I’m not the best candidate for this question, as I rarely buy books (preferring to ask my library to get them for me before I add them to my very particular library). However, I think this passage gives a good introduction to the place of your novel, and it suggests the pace of the piece, overall. We are given time to sit in the setting and soak, as it were, which suggests that the novel will be a thoughtful piece, rather than an action or Young Adult novel.

However, we don’t really get to know much about the character or the plot from this passage. We don’t know why Tommy is now there, in this rural place, and why he must consider this place as his permanent home, and we don’t know how he feels about the place or the people who live there. For me, it’s characters and the plot, that get me to buy a book, rather than setting, but other readers may feel differently.

The one major thing that pushes me towards buying the book and wanting to read more is the humor. The wry comments the narrator makes are splendid, and it makes me want to see what would be said about whatever else happens.

You can find out more about T. F. Pruden and his novel, A Dog and His Boy, here.

Photo and text from A Dog and His Boy used by permission from T. F. Pruden

2 thoughts on “Writing that Scene: “A Dog and His Boy”

  1. Hi Andrea;

    Thank you.

    Your critique is both interesting and edifying.

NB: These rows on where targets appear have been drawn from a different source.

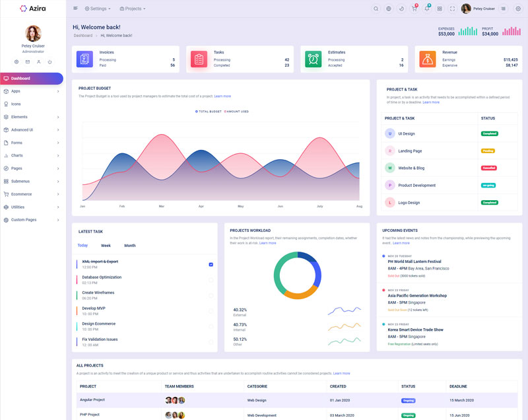Image resolution: width=528 pixels, height=420 pixels.
Task: Click the power icon under profile
Action: [x=50, y=61]
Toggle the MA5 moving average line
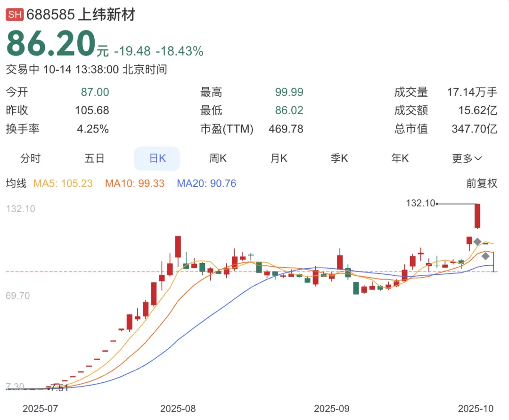509x420 pixels. coord(63,183)
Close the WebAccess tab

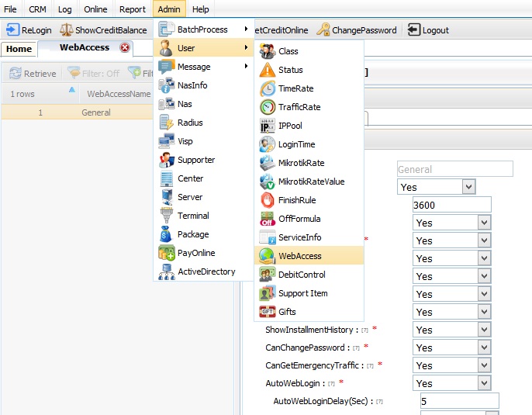(x=125, y=47)
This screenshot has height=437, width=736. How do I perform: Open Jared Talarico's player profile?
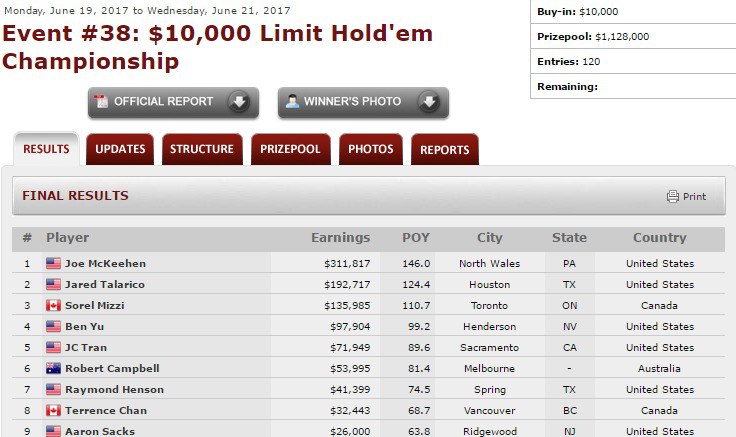[105, 285]
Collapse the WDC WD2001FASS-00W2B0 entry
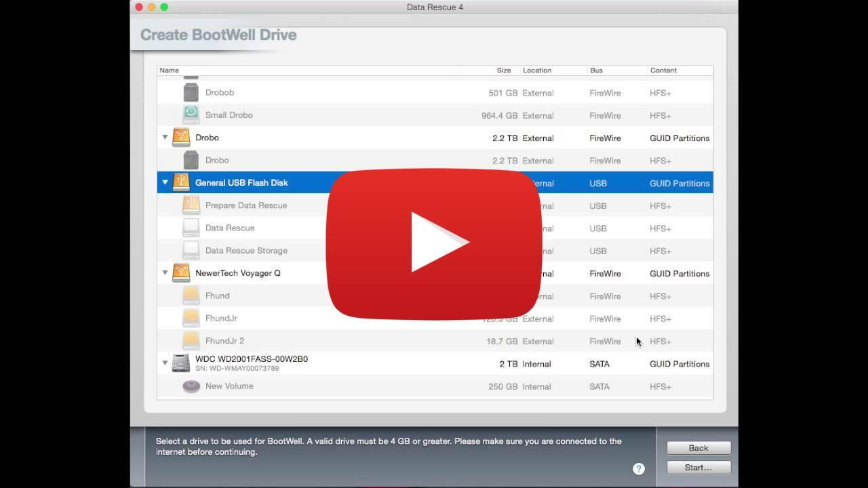Image resolution: width=868 pixels, height=488 pixels. [x=165, y=363]
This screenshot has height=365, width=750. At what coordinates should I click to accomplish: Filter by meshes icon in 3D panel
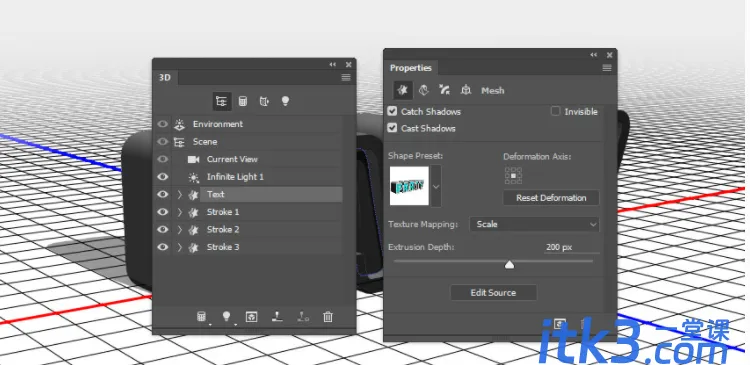(x=243, y=101)
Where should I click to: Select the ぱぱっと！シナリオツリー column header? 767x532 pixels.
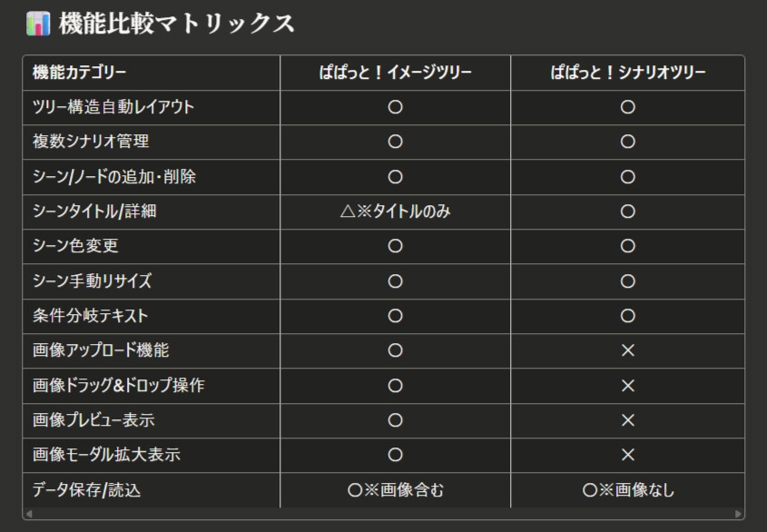point(627,73)
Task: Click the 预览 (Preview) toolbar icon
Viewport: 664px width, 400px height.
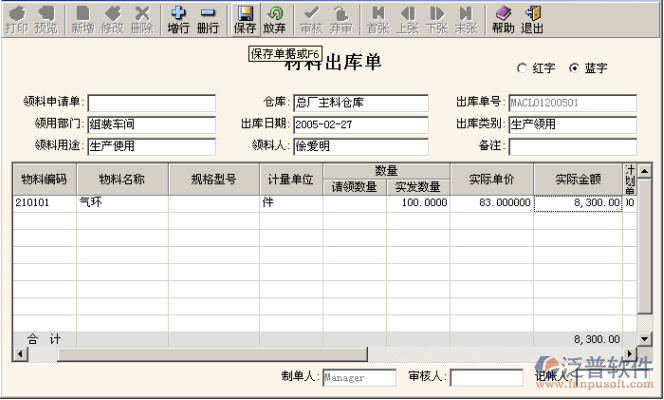Action: tap(46, 18)
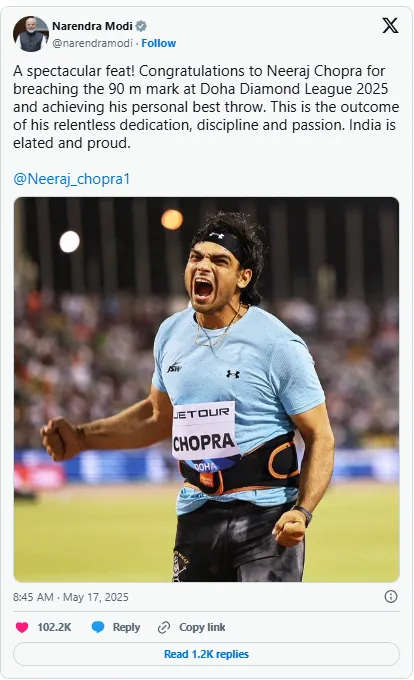Click the CHOPRA name bib in the photo
Screen dimensions: 414x680
[204, 430]
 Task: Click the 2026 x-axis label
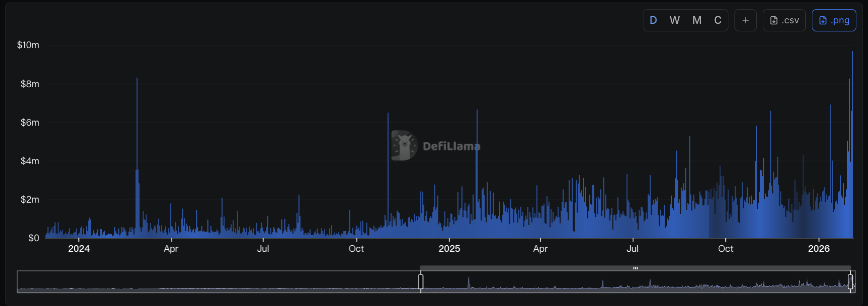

Unfortunately the excruciatingly detailed description of ‘the shack’ takes place in the paragraph before the excerpt! With any luck it will be worth a laugh when you read the novel. 😉

    I very much appreciate the critique and it will make me a better writer. Objective evaluation of ones’ own work is impossible. To discover an individual both interested and able to provide appropriately skilled criticism of literature outside a university classroom might be more difficult today than it has ever been. The self-publishing revolution though unleashing new authors in the thousands has not been accompanied by a similar increase in self-employed editorial talent.

    Thank you for lending your talent and your time.

    Can I share this page and the contents publicly? As it appears I managed to emerge from the critique relatively unscathed I would like to share your work if I may. I understand if you would rather I not and will await your instruction prior to doing so.